Яков молчит, но поддерживает друга всей своей семитской физиономией.
— Кенигсберг диверсанты вскрыли. Как консервную банку, — замечаю по поводу кенигсбергов. — Не ваша профессия.
— Как сказать, папочка, — слегка ехидно хмыкает Борька. — Я, как ты знаешь, в черте города тоже работал. Ребята были довольны.
— Оборонительные бои не совсем то, Боря, — однако задумываюсь. Если есть миномёты и пушки, то и корректировщики всегда где-то рядом.
— А чего вы так заскучали? Вас же там Турок веселит. Как он там, кстати?
— Забрали нашего Турка, — состраивает грустную физию Яков. Борька почему-то смеётся.
— Только-только таблицу умножения на восемь заучил, как его диверсанты к себе забрали, — продолжает грустное повествование с неожиданным поворотом Яков.
— В хозблоке он отличился, — объясняет Борька. — Уж больно ловко скотину резал. Комроты диверсантов его и приметил. Яков его спрашивает, к чему? То скотина, а то немцы. А какая разница? Это диверсант уже говорит… опять же выносливый он, как конь.
Выпучиваю глаза от неожиданности. И меня так срубает от хохота, что Адочка чуть вверх не подлетает. Ха-ха-ха, валюсь на диван. Парни и Адочка, — эта исключительно из солидарности, — поддерживают меня смешками.
Смеховая терапия оказывает на меня благотворное воздействие. Напряжение последних дней, которого я не замечал, отпускает меня. Ощущение лёгкости, словно почти приросший к спине тяжёлый рюкзак скидываешь.
— Слушайте, ребята! — в голову приходит идея, и не нахожу причин её мариновать. — А давайте я вас на Карельский фронт командирую. Ставка решила всерьёз Финляндией заняться. Будете делать то же самое, но, во-первых, смена обстановки. Во-вторых, к столице ближе, ты, Яша, хотя бы по дороге к родным на ночку заедешь. В-третьих, разрешаю вам осторожненько, но побывать на передовой. Финны в контрбатарейной борьбе не сильны, так что не так опасно…

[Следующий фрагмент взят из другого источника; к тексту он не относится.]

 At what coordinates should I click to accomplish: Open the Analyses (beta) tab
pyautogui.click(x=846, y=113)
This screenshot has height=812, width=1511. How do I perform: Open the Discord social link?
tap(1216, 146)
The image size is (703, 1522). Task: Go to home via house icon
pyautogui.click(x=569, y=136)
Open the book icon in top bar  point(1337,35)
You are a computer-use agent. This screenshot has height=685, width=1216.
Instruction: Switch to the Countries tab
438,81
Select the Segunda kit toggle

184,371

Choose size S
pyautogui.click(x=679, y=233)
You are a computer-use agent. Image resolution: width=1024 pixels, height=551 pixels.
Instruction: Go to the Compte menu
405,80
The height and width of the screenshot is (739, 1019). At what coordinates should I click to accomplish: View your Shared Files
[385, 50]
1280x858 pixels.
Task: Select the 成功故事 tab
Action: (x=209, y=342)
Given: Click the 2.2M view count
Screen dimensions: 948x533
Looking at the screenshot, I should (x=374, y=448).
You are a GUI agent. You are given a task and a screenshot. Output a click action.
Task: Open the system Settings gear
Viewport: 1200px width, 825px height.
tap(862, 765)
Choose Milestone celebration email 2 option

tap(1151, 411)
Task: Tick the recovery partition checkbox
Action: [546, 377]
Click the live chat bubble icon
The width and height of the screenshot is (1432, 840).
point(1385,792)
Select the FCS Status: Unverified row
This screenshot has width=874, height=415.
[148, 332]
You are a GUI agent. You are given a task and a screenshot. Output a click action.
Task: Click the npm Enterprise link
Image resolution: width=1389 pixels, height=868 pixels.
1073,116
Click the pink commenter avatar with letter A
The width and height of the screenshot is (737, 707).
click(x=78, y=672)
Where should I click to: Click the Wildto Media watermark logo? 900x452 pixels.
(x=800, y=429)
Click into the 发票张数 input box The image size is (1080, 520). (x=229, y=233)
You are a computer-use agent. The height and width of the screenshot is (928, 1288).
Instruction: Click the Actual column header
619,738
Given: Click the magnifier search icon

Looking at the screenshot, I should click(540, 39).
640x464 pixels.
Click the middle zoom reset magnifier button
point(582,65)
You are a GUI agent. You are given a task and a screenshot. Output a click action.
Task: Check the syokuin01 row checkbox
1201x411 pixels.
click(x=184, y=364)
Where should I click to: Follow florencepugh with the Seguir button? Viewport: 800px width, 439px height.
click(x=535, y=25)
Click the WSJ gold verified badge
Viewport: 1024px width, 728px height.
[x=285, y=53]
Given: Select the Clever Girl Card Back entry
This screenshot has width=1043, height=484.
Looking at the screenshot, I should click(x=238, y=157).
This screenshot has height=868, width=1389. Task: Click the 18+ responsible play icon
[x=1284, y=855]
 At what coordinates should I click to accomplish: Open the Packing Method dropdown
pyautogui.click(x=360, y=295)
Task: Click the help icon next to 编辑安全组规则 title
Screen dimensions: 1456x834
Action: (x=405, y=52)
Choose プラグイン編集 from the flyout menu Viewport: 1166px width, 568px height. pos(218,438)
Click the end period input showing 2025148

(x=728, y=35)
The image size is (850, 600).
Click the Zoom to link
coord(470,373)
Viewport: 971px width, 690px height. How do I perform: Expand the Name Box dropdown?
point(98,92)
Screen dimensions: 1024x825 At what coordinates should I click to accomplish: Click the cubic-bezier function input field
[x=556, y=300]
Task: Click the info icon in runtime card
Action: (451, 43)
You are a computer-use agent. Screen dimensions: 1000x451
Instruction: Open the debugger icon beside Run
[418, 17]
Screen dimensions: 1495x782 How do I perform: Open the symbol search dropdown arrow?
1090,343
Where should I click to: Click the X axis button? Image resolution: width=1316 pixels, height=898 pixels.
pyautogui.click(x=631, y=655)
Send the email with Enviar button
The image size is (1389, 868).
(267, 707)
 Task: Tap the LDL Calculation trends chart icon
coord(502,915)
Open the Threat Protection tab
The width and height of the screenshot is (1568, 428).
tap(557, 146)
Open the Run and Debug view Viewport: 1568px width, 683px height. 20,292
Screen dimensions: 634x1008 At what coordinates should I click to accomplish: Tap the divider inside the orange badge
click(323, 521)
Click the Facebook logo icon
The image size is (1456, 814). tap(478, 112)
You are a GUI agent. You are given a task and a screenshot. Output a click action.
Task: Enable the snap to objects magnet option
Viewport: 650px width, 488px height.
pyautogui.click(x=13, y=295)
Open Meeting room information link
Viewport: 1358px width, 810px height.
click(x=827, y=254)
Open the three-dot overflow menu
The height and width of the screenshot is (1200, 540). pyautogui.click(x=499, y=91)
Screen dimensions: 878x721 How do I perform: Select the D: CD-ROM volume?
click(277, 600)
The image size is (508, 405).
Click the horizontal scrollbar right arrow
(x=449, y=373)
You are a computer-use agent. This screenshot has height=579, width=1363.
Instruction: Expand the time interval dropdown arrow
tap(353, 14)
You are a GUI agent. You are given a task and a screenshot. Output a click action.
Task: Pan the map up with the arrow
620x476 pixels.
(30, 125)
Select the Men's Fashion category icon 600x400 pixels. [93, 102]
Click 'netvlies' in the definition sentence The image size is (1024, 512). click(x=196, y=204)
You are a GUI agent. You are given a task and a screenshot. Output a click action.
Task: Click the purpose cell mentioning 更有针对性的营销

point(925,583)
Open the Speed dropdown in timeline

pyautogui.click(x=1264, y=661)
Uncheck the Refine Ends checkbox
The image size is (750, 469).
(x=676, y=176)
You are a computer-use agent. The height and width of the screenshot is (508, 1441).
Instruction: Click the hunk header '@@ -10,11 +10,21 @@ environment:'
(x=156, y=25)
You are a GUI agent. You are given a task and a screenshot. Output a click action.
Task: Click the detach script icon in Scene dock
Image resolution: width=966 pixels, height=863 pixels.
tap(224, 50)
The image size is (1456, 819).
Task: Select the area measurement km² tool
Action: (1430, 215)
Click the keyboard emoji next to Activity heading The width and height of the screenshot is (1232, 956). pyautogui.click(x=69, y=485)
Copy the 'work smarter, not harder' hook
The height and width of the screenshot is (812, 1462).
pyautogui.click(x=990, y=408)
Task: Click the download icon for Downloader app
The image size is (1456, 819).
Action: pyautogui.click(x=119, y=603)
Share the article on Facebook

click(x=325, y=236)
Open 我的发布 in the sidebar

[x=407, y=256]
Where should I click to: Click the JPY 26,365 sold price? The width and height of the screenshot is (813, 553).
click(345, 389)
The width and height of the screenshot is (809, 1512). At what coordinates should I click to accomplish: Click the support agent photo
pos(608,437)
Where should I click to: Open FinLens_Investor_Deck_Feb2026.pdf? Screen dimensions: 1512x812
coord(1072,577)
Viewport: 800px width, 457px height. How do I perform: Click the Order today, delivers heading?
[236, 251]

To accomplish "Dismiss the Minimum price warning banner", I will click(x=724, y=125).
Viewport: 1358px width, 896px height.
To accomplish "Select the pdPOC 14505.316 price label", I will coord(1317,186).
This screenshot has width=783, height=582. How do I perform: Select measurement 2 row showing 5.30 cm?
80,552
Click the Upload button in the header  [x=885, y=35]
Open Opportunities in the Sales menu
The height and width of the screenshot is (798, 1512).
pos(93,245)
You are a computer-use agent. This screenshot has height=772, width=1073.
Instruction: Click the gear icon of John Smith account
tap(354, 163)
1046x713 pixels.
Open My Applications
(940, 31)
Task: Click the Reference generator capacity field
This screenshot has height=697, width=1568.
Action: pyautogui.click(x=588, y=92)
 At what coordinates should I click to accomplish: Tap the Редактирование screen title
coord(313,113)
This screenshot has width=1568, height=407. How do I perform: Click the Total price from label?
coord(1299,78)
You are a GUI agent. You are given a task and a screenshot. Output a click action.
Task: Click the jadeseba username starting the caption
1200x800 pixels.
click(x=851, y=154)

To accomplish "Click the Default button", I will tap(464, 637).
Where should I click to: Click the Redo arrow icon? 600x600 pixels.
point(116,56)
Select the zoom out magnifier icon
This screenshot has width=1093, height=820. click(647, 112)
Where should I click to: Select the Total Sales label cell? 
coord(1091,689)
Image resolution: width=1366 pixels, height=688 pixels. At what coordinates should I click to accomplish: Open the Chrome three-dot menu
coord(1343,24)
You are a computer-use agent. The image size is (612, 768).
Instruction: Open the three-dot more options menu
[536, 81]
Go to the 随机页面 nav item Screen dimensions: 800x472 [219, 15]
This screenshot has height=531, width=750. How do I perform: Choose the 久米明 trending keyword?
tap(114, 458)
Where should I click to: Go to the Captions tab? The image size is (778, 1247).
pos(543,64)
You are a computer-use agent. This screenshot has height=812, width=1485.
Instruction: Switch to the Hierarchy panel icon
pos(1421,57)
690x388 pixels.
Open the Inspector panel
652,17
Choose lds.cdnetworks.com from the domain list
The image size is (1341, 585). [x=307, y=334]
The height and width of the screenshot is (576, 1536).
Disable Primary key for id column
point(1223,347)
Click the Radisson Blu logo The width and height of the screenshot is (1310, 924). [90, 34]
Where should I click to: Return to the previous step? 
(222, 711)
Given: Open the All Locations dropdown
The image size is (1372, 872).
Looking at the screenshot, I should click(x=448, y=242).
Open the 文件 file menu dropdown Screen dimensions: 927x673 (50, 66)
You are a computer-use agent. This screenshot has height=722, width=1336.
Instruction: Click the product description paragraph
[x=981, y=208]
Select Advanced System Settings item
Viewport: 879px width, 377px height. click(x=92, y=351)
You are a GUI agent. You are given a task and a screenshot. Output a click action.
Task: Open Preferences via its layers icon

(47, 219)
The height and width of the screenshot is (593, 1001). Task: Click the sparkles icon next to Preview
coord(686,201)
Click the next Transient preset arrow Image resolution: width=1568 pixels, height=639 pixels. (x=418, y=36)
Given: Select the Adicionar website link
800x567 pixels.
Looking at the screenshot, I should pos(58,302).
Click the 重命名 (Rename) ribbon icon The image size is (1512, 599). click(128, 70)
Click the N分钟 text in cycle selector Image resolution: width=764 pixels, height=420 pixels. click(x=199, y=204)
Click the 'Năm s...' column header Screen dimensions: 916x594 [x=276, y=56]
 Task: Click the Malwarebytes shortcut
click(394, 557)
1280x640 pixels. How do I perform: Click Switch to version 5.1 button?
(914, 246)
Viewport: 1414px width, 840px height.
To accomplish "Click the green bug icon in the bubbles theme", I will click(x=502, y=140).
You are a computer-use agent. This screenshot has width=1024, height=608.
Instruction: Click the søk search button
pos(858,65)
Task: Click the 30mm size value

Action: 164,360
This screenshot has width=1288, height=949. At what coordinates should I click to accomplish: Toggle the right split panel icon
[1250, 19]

Парни резко воодушевляются, но затем начинают чесать репу.
— А как же здесь? Пропустим один выпуск?
— Без вас они не работали, что ли?
Из смущённого тыкмыканья кое-как добиваюсь описания положения дел. Штатные инструкторы, тянувшие лямку до прихода моих молодцов, быстренько сообразили, что благоприятный момент, вот он! И, не теряя времени, удрали на фронт.
— М-да… проблемка, — теперь я чешу репу.
— Ладно. Пропустим, так пропустим. Тогда у вас на всё про всё две недели. На Карельском фронте. Ну, плюс дорога на туда-обратно. А если кого-то подловим на выходе из госпиталя, то возобновим курсы.
Есть и резервный вариант. Центр боевой подготовки №2 в Смоленске, на базе артучилища. Так что без корректировщиков фронт не останется.
9 декабря, вторник, время 09:15
Минск, штаб Западного фронта.
Импровизированный небольшой кинозал.
Это вотчина моих комиссаров во главе с Фоминых. Вынужден признать, ребята пропаганду вытаскивают, надо будет отметить.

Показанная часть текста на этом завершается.